**What is expected:** Swap "coated" for "painted" in the part of the data that opens with the line containing "documents (628, 573)" and closes at the end of the data. Give back only those lines, with everything else unchanged.

**Dataset records:**
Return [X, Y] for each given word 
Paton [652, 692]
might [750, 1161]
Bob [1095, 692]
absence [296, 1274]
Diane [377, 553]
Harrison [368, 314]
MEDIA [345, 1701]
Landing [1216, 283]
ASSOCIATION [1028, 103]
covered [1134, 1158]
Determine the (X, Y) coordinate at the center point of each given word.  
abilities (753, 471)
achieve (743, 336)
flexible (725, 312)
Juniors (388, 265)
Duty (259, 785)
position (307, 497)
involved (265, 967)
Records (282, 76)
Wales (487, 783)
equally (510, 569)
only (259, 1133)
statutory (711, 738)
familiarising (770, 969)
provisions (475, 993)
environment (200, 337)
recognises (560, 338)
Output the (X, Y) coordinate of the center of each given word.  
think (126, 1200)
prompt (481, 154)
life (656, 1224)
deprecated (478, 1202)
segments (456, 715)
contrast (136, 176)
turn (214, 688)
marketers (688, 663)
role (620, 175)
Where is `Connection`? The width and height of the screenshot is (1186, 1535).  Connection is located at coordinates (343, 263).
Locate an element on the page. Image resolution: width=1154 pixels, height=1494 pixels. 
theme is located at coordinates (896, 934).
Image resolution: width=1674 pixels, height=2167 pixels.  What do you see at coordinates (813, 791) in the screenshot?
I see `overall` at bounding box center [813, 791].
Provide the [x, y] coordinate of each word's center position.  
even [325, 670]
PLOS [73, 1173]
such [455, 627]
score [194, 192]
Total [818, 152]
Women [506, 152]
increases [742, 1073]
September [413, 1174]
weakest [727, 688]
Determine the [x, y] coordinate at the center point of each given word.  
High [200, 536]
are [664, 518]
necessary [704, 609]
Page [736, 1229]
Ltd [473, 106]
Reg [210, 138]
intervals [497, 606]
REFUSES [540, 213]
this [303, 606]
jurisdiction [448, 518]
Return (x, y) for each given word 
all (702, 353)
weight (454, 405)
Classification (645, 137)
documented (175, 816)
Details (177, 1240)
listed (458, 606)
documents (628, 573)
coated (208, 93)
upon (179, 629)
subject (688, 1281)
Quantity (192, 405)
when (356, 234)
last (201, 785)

**Exercise result:**
documents (628, 573)
painted (208, 93)
upon (179, 629)
subject (688, 1281)
Quantity (192, 405)
when (356, 234)
last (201, 785)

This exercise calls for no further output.